§ **WHAT THE TASK REQUIRES**
Every line with the string "computer" must be copied from the entries below.

[Records from a data source]
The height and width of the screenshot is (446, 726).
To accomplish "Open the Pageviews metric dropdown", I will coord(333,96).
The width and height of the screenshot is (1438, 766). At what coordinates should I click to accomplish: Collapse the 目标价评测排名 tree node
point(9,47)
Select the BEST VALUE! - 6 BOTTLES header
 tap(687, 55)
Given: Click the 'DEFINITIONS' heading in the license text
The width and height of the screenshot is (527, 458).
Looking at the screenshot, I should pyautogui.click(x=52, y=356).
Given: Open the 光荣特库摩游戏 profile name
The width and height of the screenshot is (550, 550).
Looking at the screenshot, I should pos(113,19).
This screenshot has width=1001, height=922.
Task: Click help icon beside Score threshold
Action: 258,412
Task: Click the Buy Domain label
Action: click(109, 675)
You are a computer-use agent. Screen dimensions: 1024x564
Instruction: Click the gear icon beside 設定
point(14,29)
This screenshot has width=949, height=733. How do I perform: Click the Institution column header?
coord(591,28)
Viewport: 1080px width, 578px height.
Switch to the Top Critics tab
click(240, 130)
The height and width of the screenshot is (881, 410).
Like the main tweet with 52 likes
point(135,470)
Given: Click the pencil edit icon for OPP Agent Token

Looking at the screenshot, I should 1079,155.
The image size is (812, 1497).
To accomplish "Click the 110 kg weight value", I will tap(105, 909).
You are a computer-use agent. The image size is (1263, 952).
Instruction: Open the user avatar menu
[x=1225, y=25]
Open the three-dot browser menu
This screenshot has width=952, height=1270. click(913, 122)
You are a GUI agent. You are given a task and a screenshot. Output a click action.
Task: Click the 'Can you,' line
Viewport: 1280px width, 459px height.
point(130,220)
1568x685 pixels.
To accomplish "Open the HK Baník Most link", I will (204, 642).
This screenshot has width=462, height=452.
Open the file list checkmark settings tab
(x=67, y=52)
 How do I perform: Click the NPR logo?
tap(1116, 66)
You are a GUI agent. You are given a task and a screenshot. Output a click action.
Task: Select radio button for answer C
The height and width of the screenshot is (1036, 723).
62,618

§ **OUTPUT BELOW**
You are a computer-use agent. Screen dimensions: 1024x564
You are a computer-use agent. The image size is (1263, 952).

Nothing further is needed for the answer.